Pero tampoco esas pequeñas comunidades pueden enfocarse ni vivirse como algo privado; deben estar insertas en la sociedad, formando parte de ella y dando testimonio. Son de alguna manera como granitos de arena en la máquina… Recuerdo en este sentido un personaje de «Los poseídos», de Dostoievski, quien decía: «Soy como una úlcera en la sentadera de la sociedad, que no puede, debido a ella, instalarse cómodamente, y tiene que pensar, porque eso duele». Es también una misión y un rol ser una úlcera de la sociedad, porque eso la despierta.

La Iglesia resucitará en esas pequeñas comunidades. Y en cierto sentido ya ha resucitado aquí, en Europa, donde hay cada vez más vocaciones para los institutos, movimientos apostólicos, etc.
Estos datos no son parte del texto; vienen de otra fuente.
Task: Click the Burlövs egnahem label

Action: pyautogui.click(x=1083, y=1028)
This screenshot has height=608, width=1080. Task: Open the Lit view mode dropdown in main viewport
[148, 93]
—¿Podría en todo caso precisar lo que usted ha dicho sobre esa eventual muerte de la Iglesia en Europa? 

—Tengamos claro que Pedro siempre permanecerá, pues hay una garantía escatológica. Es la roca sobre la que se asienta la Iglesia. Pienso sin embargo en muchas estructuras, en muchas instituciones. Me parece que las universidades católicas de hoy ya no son tales, de manera que será necesario dejarlas y pensar en la creación de otras, en nuevas universidades católicas. En ese sentido, algo muere, una Iglesia muere, pero esa misma Iglesia se transforma, se transfigura, renace. Cuando se habla de la muerte de la máquina, se alude al fin de la misma; cuando se habla de la muerte de la Iglesia, se trata de una transfiguración. La máquina es incapaz de transfigurarse; la Iglesia, en cambio, siempre es transfigurada por Dios, de manera que todos los días muere y renace. Tal vez estamos acostumbrados a identificar una forma de la Iglesia y debamos liberarnos de esa identificación.
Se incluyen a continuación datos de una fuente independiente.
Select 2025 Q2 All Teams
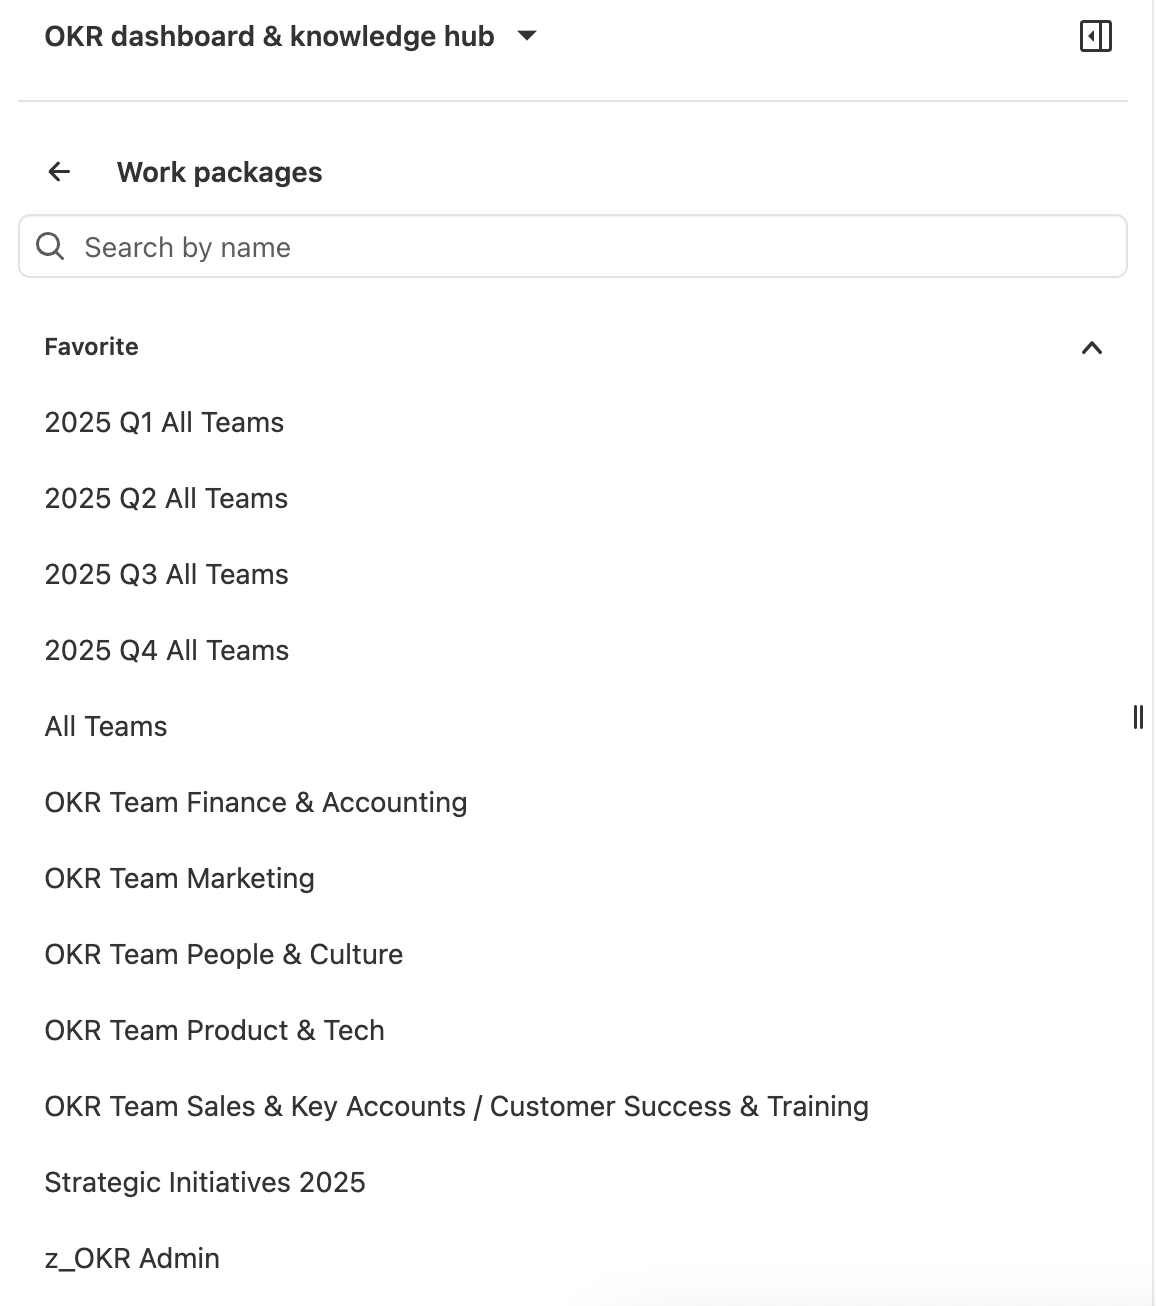Viewport: 1156px width, 1306px height. point(165,498)
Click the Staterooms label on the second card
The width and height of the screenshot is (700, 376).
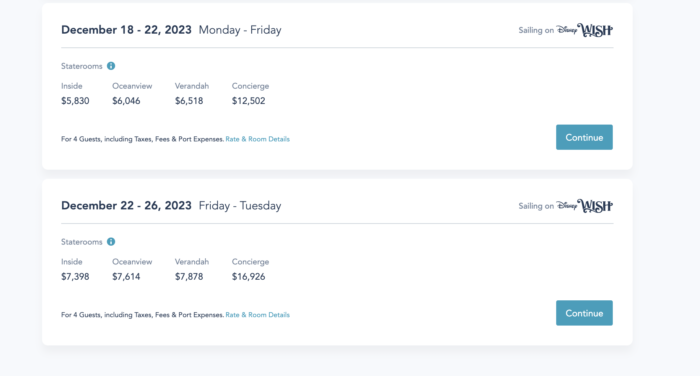[x=82, y=242]
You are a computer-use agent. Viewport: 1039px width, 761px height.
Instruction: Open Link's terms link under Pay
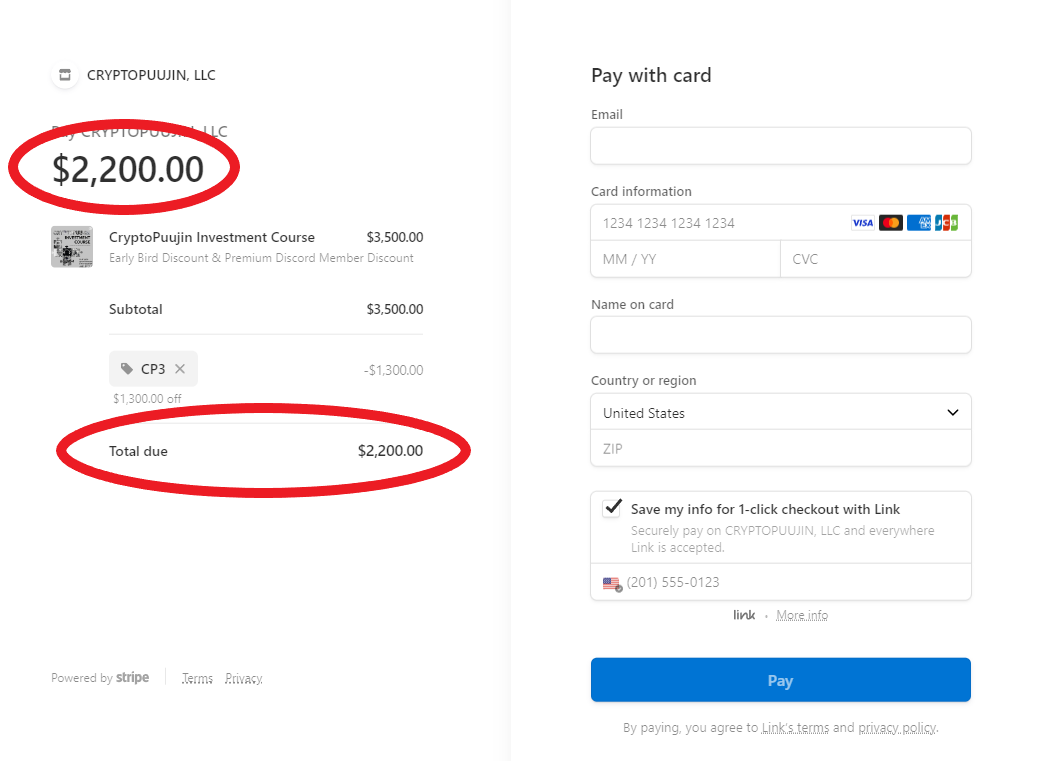(x=795, y=728)
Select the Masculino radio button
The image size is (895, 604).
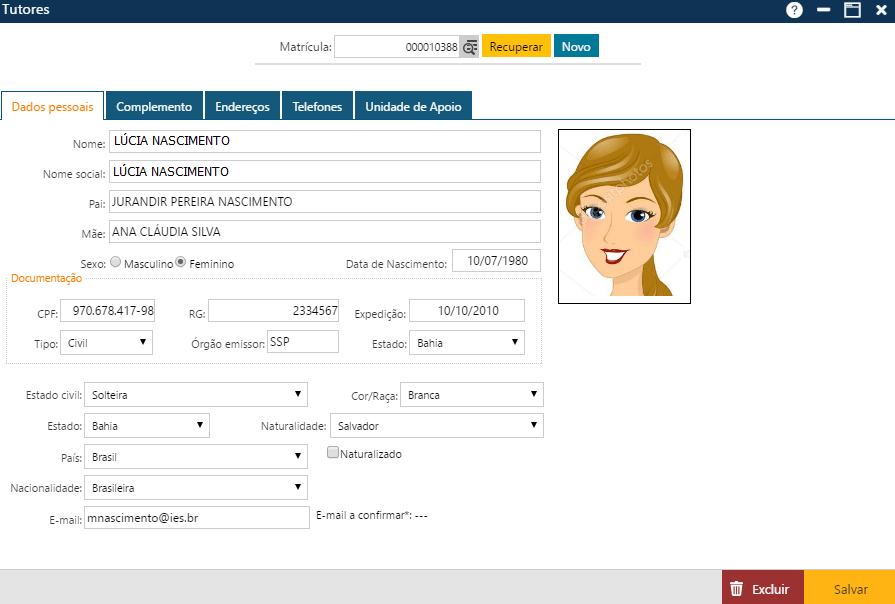pyautogui.click(x=115, y=263)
En cuanto a esa muerte de la Iglesia, pensemos también que Cristo mismo debió morir, que su muerte era necesaria para la salvación. Cuando les dijo a los apóstoles que el Hijo de Dios tenía que ir a Jerusalén para sufrir mucho y morir, Pedro exclamó: «No quiera Dios que esto suceda». Y Jesucristo respondió: «Retírate de mí, Satanás; tú me sirves de escándalo, porque no sientes las cosas de Dios, sino las de los hombres». La Iglesia es Cristo vivo, la Iglesia debe sufrir y morir para poder resucitar. Si la Iglesia se inserta en el funcionamiento de la sociedad y reduce su vida a ese funcionamiento…

—No es la Iglesia…

— No es la Iglesia, sino una máquina dentro de la máquina, lo cual evidentemente sería todavía un obstáculo. Si, por ejemplo, yo soy una máquina y usted coloca otra. dentro de mí mismo, algo que me obstaculiza y me impide funcionar como tal, para poder hacerlo bien tengo que eliminar de mi ser esa otra máquina. La Iglesia, si se reduce a una máquina y se inserta dentro de la sociedad-máquina, sería eliminada, porque una máquina dentro de otra máquina no funciona. Pero la Iglesia es otra cosa, está dentro de la máquina, pero no es de ella. Está en el mundo, pero no es de él. Se debe comprender eso. Por dicho motivo, no debe identificarse, por ejemplo, con los partidos políticos, porque eso significaría reducirse a máquina. La Iglesia no es máquina, es Jesucristo, es el Cristo vivo. 

La Iglesia muere, pero muriendo renace. Esta verdad de la Iglesia renace porque ella recibe su verdad permanentemente, todos los días, y al recibirla se convierte. La muerte y el renacimiento de la Iglesia es también el problema de la conversión. En el fondo la vida en el tiempo — y la Iglesia se encuentra también en el tiempo— se realiza a través de la muerte y la resurrección cotidiana.